Requirement: Your response must be the entire set of entries, reproduced word for word.
=== Exercise data ===
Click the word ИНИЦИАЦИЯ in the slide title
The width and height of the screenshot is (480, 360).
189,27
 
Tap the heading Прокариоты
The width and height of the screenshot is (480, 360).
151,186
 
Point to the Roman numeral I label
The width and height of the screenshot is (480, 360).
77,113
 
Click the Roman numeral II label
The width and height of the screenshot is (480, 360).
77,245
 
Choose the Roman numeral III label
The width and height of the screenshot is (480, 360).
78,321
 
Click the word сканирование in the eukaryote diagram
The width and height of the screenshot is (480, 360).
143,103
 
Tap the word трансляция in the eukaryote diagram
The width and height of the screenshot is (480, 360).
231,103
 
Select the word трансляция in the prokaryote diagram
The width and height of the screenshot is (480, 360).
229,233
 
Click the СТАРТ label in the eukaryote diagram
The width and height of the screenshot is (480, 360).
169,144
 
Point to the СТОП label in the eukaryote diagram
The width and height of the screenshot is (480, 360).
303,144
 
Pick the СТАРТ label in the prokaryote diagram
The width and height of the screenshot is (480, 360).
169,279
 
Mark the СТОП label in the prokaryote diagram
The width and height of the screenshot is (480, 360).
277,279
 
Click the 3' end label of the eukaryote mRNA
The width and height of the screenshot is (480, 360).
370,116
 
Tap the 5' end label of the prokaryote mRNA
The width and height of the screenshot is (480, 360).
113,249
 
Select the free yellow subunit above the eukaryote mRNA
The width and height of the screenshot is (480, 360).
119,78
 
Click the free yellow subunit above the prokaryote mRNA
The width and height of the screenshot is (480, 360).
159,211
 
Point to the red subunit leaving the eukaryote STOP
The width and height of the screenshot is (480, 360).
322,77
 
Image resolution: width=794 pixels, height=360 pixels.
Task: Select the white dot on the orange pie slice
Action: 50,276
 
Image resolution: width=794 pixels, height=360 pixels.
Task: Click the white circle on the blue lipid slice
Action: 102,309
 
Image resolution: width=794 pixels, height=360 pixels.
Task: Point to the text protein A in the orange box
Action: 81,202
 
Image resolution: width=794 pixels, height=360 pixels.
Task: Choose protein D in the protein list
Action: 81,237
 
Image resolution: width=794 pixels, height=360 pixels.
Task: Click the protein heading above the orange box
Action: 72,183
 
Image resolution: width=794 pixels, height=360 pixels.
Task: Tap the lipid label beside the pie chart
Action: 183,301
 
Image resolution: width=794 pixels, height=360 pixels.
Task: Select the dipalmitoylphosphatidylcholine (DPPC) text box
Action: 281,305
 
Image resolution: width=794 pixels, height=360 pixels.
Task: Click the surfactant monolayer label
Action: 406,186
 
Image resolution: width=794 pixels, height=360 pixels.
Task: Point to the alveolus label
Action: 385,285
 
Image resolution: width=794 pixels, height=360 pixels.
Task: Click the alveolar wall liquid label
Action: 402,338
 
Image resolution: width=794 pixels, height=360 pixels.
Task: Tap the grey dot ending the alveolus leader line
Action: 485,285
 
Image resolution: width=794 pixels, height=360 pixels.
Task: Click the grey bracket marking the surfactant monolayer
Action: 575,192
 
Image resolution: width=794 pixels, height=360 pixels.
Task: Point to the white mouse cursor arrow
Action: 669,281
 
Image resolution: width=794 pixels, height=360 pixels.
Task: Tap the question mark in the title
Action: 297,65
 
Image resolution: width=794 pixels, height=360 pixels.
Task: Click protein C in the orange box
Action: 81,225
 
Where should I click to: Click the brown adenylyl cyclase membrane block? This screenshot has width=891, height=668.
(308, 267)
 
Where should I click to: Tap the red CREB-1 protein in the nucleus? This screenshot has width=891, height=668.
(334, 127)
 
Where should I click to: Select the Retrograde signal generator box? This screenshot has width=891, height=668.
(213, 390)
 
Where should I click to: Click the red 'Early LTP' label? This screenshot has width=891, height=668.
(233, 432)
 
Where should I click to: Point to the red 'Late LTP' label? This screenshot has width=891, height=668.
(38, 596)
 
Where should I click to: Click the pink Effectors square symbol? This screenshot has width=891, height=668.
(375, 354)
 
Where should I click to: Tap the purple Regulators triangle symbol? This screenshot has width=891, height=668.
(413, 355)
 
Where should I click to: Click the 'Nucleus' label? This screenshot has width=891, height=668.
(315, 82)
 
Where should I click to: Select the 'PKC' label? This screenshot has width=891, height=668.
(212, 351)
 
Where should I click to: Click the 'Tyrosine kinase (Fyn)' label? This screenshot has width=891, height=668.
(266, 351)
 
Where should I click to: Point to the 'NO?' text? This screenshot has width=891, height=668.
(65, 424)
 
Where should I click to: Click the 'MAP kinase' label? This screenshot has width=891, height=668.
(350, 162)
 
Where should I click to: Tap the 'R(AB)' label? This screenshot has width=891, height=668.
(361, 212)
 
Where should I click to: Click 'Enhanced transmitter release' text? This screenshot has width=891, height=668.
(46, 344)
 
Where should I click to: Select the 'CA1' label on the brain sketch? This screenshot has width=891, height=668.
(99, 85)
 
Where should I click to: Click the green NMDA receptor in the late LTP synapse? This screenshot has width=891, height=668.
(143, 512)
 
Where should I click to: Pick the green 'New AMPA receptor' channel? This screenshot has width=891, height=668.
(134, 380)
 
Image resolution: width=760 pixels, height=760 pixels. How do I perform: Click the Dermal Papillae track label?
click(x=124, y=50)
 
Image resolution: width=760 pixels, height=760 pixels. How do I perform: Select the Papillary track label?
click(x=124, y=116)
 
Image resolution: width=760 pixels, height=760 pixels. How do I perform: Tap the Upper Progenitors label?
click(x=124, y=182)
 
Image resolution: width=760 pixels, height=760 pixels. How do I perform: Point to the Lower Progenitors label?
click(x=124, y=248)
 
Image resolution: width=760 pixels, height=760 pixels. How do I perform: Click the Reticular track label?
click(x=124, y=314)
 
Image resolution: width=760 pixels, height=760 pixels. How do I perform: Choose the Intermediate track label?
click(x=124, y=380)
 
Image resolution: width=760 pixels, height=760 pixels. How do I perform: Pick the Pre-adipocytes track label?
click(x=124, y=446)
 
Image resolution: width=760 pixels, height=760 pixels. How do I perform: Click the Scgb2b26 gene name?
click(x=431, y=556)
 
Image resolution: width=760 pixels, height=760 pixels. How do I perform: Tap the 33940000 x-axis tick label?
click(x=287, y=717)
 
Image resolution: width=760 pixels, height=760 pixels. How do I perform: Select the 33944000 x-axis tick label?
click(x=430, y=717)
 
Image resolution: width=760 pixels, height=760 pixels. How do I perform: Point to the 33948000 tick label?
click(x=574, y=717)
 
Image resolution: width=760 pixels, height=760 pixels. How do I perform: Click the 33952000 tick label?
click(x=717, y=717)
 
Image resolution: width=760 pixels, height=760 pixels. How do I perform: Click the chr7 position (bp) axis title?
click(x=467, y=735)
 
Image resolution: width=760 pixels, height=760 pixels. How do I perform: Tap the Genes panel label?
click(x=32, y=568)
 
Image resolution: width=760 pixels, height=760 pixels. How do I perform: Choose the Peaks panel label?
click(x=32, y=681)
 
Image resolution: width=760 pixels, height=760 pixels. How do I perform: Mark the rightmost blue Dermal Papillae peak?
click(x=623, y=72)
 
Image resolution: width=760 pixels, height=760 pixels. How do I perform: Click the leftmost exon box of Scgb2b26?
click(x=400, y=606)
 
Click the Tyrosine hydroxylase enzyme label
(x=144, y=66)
===
Your solution:
Click the word ИНИЦИАЦИЯ in the slide title
The width and height of the screenshot is (480, 360).
189,27
 
Tap the heading Прокариоты
The width and height of the screenshot is (480, 360).
151,186
 
Point to the Roman numeral I label
The width and height of the screenshot is (480, 360).
77,113
 
Click the Roman numeral II label
The width and height of the screenshot is (480, 360).
77,245
 
Choose the Roman numeral III label
The width and height of the screenshot is (480, 360).
78,321
 
Click the word сканирование in the eukaryote diagram
The width and height of the screenshot is (480, 360).
143,103
 
Tap the word трансляция in the eukaryote diagram
The width and height of the screenshot is (480, 360).
231,103
 
Select the word трансляция in the prokaryote diagram
The width and height of the screenshot is (480, 360).
229,233
 
Click the СТАРТ label in the eukaryote diagram
The width and height of the screenshot is (480, 360).
169,144
 
Point to the СТОП label in the eukaryote diagram
The width and height of the screenshot is (480, 360).
303,144
 
Pick the СТАРТ label in the prokaryote diagram
The width and height of the screenshot is (480, 360).
169,279
 
Mark the СТОП label in the prokaryote diagram
The width and height of the screenshot is (480, 360).
277,279
 
Click the 3' end label of the eukaryote mRNA
The width and height of the screenshot is (480, 360).
370,116
 
Tap the 5' end label of the prokaryote mRNA
The width and height of the screenshot is (480, 360).
113,249
 
Select the free yellow subunit above the eukaryote mRNA
The width and height of the screenshot is (480, 360).
119,78
 
Click the free yellow subunit above the prokaryote mRNA
The width and height of the screenshot is (480, 360).
159,211
 
Point to the red subunit leaving the eukaryote STOP
The width and height of the screenshot is (480, 360).
322,77
 
Image resolution: width=794 pixels, height=360 pixels.
Task: Select the white dot on the orange pie slice
Action: 50,276
 
Image resolution: width=794 pixels, height=360 pixels.
Task: Click the white circle on the blue lipid slice
Action: 102,309
 
Image resolution: width=794 pixels, height=360 pixels.
Task: Point to the text protein A in the orange box
Action: 81,202
 
Image resolution: width=794 pixels, height=360 pixels.
Task: Choose protein D in the protein list
Action: 81,237
 
Image resolution: width=794 pixels, height=360 pixels.
Task: Click the protein heading above the orange box
Action: 72,183
 
Image resolution: width=794 pixels, height=360 pixels.
Task: Tap the lipid label beside the pie chart
Action: 183,301
 
Image resolution: width=794 pixels, height=360 pixels.
Task: Select the dipalmitoylphosphatidylcholine (DPPC) text box
Action: 281,305
 
Image resolution: width=794 pixels, height=360 pixels.
Task: Click the surfactant monolayer label
Action: 406,186
 
Image resolution: width=794 pixels, height=360 pixels.
Task: Point to the alveolus label
Action: 385,285
 
Image resolution: width=794 pixels, height=360 pixels.
Task: Click the alveolar wall liquid label
Action: 402,338
 
Image resolution: width=794 pixels, height=360 pixels.
Task: Tap the grey dot ending the alveolus leader line
Action: 485,285
 
Image resolution: width=794 pixels, height=360 pixels.
Task: Click the grey bracket marking the surfactant monolayer
Action: 575,192
 
Image resolution: width=794 pixels, height=360 pixels.
Task: Point to the white mouse cursor arrow
Action: 669,281
 
Image resolution: width=794 pixels, height=360 pixels.
Task: Tap the question mark in the title
Action: 297,65
 
Image resolution: width=794 pixels, height=360 pixels.
Task: Click protein C in the orange box
Action: 81,225
 
Where should I click to: Click the brown adenylyl cyclase membrane block? This screenshot has width=891, height=668.
(308, 267)
 
Where should I click to: Tap the red CREB-1 protein in the nucleus? This screenshot has width=891, height=668.
(334, 127)
 
Where should I click to: Select the Retrograde signal generator box? This screenshot has width=891, height=668.
(213, 390)
 
Where should I click to: Click the red 'Early LTP' label? This screenshot has width=891, height=668.
(233, 432)
 
Where should I click to: Point to the red 'Late LTP' label? This screenshot has width=891, height=668.
(38, 596)
 
Where should I click to: Click the pink Effectors square symbol? This screenshot has width=891, height=668.
(375, 354)
 
Where should I click to: Tap the purple Regulators triangle symbol? This screenshot has width=891, height=668.
(413, 355)
 
Where should I click to: Click the 'Nucleus' label? This screenshot has width=891, height=668.
(315, 82)
 
Where should I click to: Select the 'PKC' label? This screenshot has width=891, height=668.
(212, 351)
 
Where should I click to: Click the 'Tyrosine kinase (Fyn)' label? This screenshot has width=891, height=668.
(266, 351)
 
Where should I click to: Point to the 'NO?' text? This screenshot has width=891, height=668.
(65, 424)
 
Where should I click to: Click the 'MAP kinase' label? This screenshot has width=891, height=668.
(350, 162)
 
Where should I click to: Tap the 'R(AB)' label? This screenshot has width=891, height=668.
(361, 212)
 
Where should I click to: Click 'Enhanced transmitter release' text? This screenshot has width=891, height=668.
(46, 344)
 
Where should I click to: Select the 'CA1' label on the brain sketch? This screenshot has width=891, height=668.
(99, 85)
 
Where should I click to: Click the green NMDA receptor in the late LTP synapse? This screenshot has width=891, height=668.
(143, 512)
 
Where should I click to: Pick the green 'New AMPA receptor' channel? This screenshot has width=891, height=668.
(134, 380)
 
Image resolution: width=760 pixels, height=760 pixels. How do I perform: Click the Dermal Papillae track label?
click(x=124, y=50)
 
Image resolution: width=760 pixels, height=760 pixels. How do I perform: Select the Papillary track label?
click(x=124, y=116)
 
Image resolution: width=760 pixels, height=760 pixels. How do I perform: Tap the Upper Progenitors label?
click(x=124, y=182)
 
Image resolution: width=760 pixels, height=760 pixels. How do I perform: Point to the Lower Progenitors label?
click(x=124, y=248)
 
Image resolution: width=760 pixels, height=760 pixels. How do I perform: Click the Reticular track label?
click(x=124, y=314)
 
Image resolution: width=760 pixels, height=760 pixels. How do I perform: Choose the Intermediate track label?
click(x=124, y=380)
 
Image resolution: width=760 pixels, height=760 pixels. How do I perform: Pick the Pre-adipocytes track label?
click(x=124, y=446)
 
Image resolution: width=760 pixels, height=760 pixels. How do I perform: Click the Scgb2b26 gene name?
click(x=431, y=556)
 
Image resolution: width=760 pixels, height=760 pixels. How do I perform: Tap the 33940000 x-axis tick label?
click(x=287, y=717)
 
Image resolution: width=760 pixels, height=760 pixels. How do I perform: Select the 33944000 x-axis tick label?
click(x=430, y=717)
 
Image resolution: width=760 pixels, height=760 pixels. How do I perform: Point to the 33948000 tick label?
click(x=574, y=717)
 
Image resolution: width=760 pixels, height=760 pixels. How do I perform: Click the 33952000 tick label?
click(x=717, y=717)
 
Image resolution: width=760 pixels, height=760 pixels. How do I perform: Click the chr7 position (bp) axis title?
click(x=467, y=735)
 
Image resolution: width=760 pixels, height=760 pixels. How do I perform: Tap the Genes panel label?
click(x=32, y=568)
 
Image resolution: width=760 pixels, height=760 pixels. How do I perform: Choose the Peaks panel label?
click(x=32, y=681)
 
Image resolution: width=760 pixels, height=760 pixels. How do I perform: Mark the rightmost blue Dermal Papillae peak?
click(x=623, y=72)
 
Image resolution: width=760 pixels, height=760 pixels. How do I perform: Click the leftmost exon box of Scgb2b26?
click(x=400, y=606)
 
Click the Tyrosine hydroxylase enzyme label
(x=144, y=66)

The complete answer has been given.